This Really Happens?

It is easy to fall into the trap of feeling like we are above tragedy. On the other hand, it is easy to spend excessive energy awaiting tragedy, coming up with endless scenarios in your head. I tend to identify more with the former. Of course, I have worried about tragedy happening, thinking a headache is a tumor and such, but I usually dismiss the intrusive thoughts with a “that would never happen to me” kind of thing.  

The scary truth is that these bizarre scenarios we often see on TV (Grey’s Anatomy comes to mind) could happen to any one. Tragedy disregards age, family situation, socioeconomic status, gender, etc. Death isn’t limited to the elderly, and cancer isn’t limited to the unhealthy. In Laura’s Blog, she mentions Track athlete Baily Gorman, who was diagnosed with cancer her senior year of high school. I actually went to school with Baily, and everyone was appalled at the news of her diagnosis. How could a young girl who ran every day, was widely loved, and lived such a healthy lifestyle get cancer? If she was able to get cancer, what was stopping a disease from coming after me? After this news, my mindset shifted from blowing off the intrusive thoughts to obsessing over them. Luckily, that passed, but like Laura, I was bewildered by “the commonality of such circumstances.” Unfortunately, the years between Baily’s diagnosis and where I am now have reinforced the idea that yeah, this really happens. 

I mentioned earlier that Grey’s Anatomy comes to mind when thinking of these impossible misfortunes. I am a Grey’s feen, so I have seen countless inconceivable deaths. Obviously, these specific situations are fictional, which makes them easier to believe to be impossible.

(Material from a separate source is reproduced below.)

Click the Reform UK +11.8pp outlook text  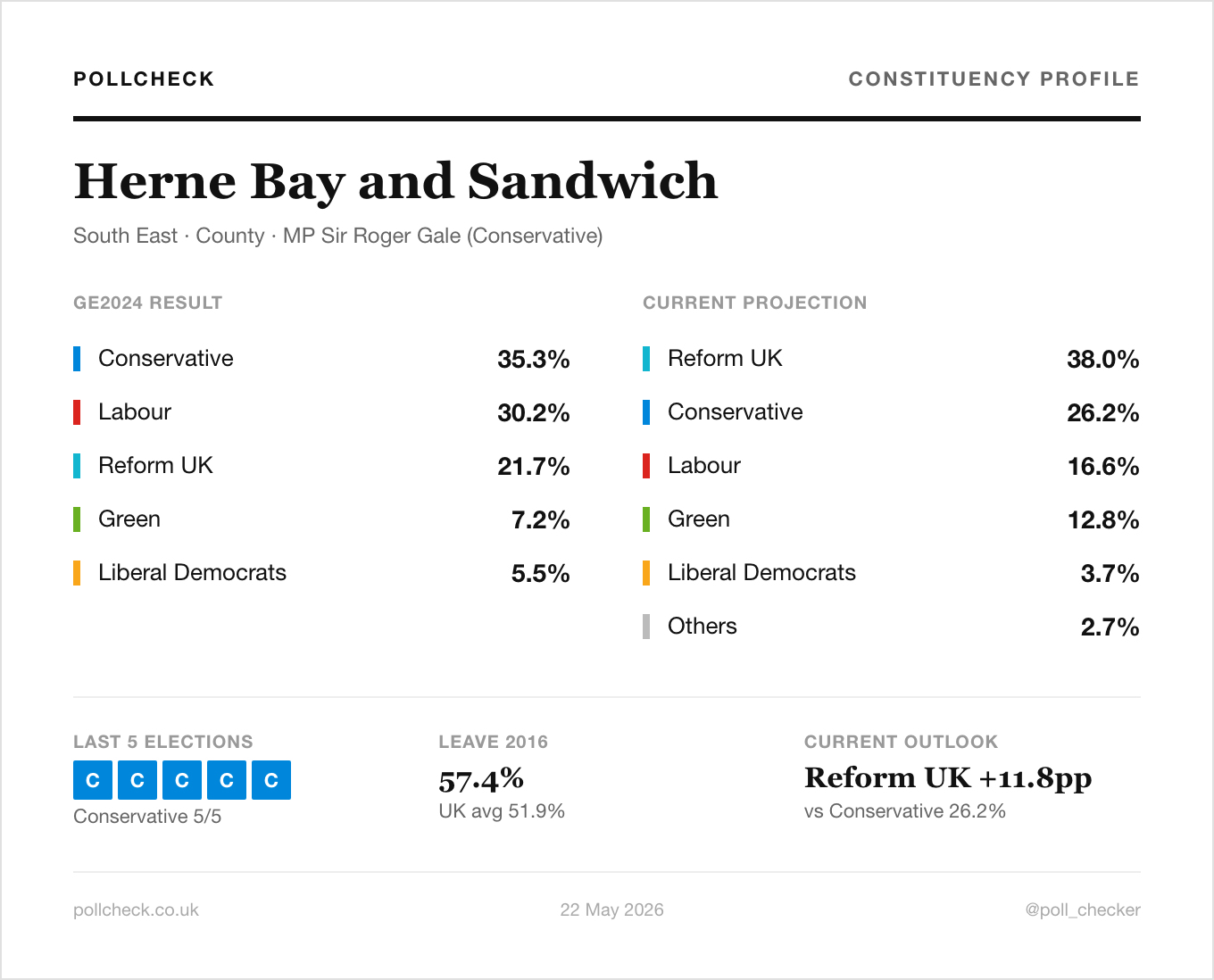point(948,778)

Nobody actually dies when they are supposed to have a simple procedure, they just tell you that’s a potential side effect as a CYA (as Dr. Easton would say).  Well they cover their ass for a reason, because I can tell you that kind of thing is in fact possible.  

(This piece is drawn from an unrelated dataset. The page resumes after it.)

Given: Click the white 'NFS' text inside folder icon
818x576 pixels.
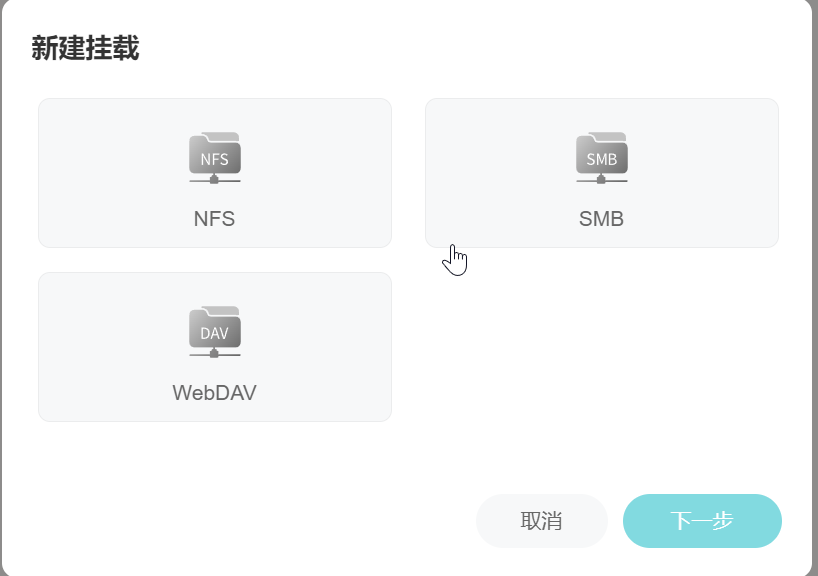Looking at the screenshot, I should tap(214, 159).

Almost exactly a year ago, I was getting ready to leave for school when my mom came running down the stairs to me screaming.  Her best friend, my honorary aunt, our next door neighbor for years, had literally collapsed. I didn’t realize at the time that she would never wake up. She was due to have a standard hysterectomy in a week, and there was a complication with her medication that set a blood clot free, cutting off oxygen to her brain. As a disclaimer, I am not sharing this for sympathy or to scare anyone; doctors even said this was very unusual. I am sharing this to illustrate that even when I thought I was above all that dramatized tragedy, I realized yeah, that really does happen, and it can happen to me. 

As I am writing this blogpost, I realize that there are plenty of stories I could share about friends, or friends of friends, that would support “the commonality of such circumstances,” as Laura put it. Yet I still feel like said events should be part of the fictional category. Is this my brains defense mechanism to avoid the feeling of impending doom? Or is it pure ignorance? Perhaps it is something all together. Whatever it is, that discussion is not the purpose of this blog post, so I will save it for later. The point I am trying to make is that these “extenuating circumstances” are really not that unusual, so we need to open our minds. We never know what someone else could be going through, so we must treat them accordingly.